[[ Material shown, beginning ]]

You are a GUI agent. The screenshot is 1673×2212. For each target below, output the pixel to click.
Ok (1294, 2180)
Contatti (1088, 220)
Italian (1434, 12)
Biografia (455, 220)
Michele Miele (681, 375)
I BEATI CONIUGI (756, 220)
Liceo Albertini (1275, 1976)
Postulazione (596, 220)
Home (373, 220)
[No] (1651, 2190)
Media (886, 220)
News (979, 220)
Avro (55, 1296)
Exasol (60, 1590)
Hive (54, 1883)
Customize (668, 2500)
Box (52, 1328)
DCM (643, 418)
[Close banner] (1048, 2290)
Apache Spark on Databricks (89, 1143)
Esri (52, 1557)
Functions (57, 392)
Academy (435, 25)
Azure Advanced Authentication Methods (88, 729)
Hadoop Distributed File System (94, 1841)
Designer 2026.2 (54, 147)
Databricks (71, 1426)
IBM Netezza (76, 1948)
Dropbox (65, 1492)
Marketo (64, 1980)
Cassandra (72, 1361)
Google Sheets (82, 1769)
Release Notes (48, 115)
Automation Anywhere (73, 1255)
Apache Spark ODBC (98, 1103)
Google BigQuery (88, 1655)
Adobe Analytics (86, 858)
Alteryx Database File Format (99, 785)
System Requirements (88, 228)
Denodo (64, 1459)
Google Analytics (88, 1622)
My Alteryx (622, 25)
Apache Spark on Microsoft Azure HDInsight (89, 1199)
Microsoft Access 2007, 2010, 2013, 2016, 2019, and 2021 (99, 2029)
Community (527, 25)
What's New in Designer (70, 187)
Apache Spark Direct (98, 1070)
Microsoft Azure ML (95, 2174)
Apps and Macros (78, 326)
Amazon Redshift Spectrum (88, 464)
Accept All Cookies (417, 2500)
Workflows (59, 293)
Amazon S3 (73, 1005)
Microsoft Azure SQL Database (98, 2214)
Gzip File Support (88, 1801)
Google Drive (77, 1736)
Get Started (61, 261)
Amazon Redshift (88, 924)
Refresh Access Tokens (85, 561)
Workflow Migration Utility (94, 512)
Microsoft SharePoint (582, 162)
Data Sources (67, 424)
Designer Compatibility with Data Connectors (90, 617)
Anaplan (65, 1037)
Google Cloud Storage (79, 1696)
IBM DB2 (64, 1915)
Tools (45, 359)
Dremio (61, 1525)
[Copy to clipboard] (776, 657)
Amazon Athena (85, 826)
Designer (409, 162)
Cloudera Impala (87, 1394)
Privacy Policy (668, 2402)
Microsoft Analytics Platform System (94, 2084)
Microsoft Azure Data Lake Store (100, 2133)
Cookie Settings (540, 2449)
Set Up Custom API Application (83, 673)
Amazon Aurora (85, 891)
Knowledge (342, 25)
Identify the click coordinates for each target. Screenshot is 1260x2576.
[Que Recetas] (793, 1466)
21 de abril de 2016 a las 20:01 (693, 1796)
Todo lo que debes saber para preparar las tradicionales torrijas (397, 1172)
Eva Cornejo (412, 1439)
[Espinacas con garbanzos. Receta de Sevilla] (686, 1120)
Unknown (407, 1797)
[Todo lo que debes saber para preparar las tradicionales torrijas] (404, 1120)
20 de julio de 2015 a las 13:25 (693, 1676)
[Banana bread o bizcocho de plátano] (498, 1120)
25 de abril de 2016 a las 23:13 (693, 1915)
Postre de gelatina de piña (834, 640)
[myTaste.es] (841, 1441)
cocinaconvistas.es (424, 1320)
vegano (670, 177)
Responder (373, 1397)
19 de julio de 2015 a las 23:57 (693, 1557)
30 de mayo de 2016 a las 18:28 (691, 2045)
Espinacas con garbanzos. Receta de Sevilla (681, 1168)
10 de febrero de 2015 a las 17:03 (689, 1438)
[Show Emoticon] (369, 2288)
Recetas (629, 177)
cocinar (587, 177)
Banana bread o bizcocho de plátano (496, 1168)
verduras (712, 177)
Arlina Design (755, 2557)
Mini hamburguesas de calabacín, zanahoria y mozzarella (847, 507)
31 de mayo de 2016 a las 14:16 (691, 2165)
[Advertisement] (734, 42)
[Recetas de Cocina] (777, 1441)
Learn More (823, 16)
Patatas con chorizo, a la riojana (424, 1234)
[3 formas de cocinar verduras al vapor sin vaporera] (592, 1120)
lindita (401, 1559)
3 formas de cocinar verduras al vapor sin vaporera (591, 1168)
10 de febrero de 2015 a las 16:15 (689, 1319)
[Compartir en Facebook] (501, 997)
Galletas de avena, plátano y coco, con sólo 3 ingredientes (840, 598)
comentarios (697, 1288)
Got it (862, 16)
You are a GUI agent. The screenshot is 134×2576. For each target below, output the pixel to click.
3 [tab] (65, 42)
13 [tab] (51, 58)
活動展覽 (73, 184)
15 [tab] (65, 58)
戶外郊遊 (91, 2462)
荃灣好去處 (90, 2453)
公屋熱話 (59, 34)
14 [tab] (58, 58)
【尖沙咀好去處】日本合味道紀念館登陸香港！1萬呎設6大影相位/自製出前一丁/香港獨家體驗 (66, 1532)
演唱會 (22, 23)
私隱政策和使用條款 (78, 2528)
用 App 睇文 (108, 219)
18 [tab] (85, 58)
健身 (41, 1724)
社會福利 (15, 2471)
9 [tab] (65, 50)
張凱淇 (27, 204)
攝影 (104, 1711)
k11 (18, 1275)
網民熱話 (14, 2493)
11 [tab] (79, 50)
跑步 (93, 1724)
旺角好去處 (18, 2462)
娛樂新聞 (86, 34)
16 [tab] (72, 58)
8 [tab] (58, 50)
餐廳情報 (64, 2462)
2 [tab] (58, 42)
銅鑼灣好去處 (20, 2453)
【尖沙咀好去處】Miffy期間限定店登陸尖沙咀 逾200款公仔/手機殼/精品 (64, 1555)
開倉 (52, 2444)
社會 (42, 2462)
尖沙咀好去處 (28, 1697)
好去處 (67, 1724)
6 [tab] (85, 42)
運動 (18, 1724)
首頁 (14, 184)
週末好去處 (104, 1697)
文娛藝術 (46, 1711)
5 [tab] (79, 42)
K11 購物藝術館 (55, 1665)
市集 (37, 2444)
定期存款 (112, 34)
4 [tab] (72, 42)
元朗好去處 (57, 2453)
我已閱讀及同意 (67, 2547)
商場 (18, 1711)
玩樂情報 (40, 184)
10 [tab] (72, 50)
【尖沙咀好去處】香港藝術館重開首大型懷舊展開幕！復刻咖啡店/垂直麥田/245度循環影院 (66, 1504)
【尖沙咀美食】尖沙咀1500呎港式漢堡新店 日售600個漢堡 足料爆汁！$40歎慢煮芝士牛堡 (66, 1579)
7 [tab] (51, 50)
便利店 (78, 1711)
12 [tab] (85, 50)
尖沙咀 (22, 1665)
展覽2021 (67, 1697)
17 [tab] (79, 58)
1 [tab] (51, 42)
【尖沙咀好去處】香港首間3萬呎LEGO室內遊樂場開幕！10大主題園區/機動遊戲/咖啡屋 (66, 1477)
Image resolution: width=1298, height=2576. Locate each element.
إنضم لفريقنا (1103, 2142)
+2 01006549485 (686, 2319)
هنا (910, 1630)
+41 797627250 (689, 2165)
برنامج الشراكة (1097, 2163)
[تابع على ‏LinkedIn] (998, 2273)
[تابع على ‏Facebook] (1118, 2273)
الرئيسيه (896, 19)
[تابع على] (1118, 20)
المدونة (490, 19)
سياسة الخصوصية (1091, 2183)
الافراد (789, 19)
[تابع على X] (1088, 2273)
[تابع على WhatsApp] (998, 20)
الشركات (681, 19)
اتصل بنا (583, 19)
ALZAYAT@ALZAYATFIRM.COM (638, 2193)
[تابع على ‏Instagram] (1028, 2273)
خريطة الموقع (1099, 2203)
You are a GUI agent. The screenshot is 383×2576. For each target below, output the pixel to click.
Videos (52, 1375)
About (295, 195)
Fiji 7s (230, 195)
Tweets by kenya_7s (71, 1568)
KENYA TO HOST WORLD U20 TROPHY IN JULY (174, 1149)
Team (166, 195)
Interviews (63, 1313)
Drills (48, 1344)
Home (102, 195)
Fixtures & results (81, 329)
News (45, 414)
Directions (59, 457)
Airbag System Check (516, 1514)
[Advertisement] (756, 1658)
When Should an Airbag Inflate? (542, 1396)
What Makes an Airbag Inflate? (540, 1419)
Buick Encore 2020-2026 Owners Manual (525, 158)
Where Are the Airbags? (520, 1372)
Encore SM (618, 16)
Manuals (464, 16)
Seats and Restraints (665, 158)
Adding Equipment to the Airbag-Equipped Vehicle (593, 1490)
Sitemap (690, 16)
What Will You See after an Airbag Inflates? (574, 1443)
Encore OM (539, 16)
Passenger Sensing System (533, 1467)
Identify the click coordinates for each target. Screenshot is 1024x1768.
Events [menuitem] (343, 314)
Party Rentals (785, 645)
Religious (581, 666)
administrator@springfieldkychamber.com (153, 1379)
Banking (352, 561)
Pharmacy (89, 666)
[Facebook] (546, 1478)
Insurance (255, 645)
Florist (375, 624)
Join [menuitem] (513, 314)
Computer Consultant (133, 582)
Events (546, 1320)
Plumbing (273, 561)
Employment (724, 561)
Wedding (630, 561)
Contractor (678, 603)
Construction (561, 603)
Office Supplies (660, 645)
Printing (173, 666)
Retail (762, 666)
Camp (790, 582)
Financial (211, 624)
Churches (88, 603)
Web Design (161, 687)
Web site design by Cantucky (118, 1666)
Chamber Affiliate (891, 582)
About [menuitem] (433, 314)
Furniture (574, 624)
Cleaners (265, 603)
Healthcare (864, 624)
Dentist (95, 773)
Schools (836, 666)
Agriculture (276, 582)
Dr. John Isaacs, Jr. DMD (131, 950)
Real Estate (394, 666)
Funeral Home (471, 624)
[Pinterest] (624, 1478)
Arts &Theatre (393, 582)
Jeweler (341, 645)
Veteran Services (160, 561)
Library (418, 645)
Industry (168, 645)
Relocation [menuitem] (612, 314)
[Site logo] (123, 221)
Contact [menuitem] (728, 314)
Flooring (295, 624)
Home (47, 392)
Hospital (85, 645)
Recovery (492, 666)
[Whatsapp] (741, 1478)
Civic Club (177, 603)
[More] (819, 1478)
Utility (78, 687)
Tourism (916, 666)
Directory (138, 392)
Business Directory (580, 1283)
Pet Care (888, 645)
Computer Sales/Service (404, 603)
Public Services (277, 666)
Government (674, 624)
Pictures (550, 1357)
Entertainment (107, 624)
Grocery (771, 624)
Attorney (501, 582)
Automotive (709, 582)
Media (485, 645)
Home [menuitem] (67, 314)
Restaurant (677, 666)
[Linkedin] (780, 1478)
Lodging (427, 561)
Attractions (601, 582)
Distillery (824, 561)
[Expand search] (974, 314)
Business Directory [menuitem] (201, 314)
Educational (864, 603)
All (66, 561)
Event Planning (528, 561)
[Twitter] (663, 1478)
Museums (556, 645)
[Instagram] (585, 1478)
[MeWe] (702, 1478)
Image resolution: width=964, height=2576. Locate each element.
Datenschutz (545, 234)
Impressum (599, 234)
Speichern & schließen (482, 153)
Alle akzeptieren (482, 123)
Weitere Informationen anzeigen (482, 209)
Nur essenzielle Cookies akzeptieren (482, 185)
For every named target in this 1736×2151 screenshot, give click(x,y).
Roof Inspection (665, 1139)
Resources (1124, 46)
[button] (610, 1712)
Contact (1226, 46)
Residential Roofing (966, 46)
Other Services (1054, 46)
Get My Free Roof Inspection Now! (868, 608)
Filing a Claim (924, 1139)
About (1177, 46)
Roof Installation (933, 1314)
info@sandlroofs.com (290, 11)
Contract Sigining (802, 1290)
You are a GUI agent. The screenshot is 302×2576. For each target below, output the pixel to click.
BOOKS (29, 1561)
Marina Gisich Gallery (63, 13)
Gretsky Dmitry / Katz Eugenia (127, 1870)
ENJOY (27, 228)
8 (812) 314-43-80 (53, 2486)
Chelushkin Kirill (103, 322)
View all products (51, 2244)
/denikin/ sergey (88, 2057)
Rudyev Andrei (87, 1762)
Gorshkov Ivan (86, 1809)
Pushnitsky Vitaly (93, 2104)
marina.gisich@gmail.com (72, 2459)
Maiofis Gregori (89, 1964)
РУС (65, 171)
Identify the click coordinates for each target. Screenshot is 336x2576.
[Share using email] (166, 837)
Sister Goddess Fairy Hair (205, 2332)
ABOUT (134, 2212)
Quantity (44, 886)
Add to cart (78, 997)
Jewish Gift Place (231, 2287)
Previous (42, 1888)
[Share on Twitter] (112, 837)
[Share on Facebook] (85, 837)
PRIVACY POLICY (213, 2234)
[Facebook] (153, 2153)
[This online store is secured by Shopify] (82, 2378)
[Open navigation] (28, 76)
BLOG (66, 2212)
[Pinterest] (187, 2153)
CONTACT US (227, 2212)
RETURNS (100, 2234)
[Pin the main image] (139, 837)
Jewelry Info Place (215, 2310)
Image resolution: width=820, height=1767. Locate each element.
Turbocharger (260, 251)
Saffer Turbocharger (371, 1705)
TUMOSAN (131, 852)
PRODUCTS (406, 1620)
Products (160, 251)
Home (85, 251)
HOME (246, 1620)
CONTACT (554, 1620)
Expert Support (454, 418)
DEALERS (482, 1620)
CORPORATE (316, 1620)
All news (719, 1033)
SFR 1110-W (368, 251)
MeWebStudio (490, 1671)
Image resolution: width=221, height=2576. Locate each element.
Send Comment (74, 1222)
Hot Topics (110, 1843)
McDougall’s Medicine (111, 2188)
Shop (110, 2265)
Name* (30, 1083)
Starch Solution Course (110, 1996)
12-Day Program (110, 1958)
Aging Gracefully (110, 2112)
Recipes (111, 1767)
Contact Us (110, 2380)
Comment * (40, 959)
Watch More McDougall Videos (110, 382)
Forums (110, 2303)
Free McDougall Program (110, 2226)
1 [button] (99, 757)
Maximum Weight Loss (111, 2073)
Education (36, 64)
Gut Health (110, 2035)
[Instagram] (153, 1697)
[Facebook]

[[ Material shown, end ]]

▶ Task prompt
Print the first line of the records above and each line after it, exactly, through the line with "Academy (435, 25)".

▶ Output of the exercise
You are a GUI agent. The screenshot is 1673×2212. For each target below, output the pixel to click.
Ok (1294, 2180)
Contatti (1088, 220)
Italian (1434, 12)
Biografia (455, 220)
Michele Miele (681, 375)
I BEATI CONIUGI (756, 220)
Liceo Albertini (1275, 1976)
Postulazione (596, 220)
Home (373, 220)
[No] (1651, 2190)
Media (886, 220)
News (979, 220)
Avro (55, 1296)
Exasol (60, 1590)
Hive (54, 1883)
Customize (668, 2500)
Box (52, 1328)
DCM (643, 418)
[Close banner] (1048, 2290)
Apache Spark on Databricks (89, 1143)
Esri (52, 1557)
Functions (57, 392)
Academy (435, 25)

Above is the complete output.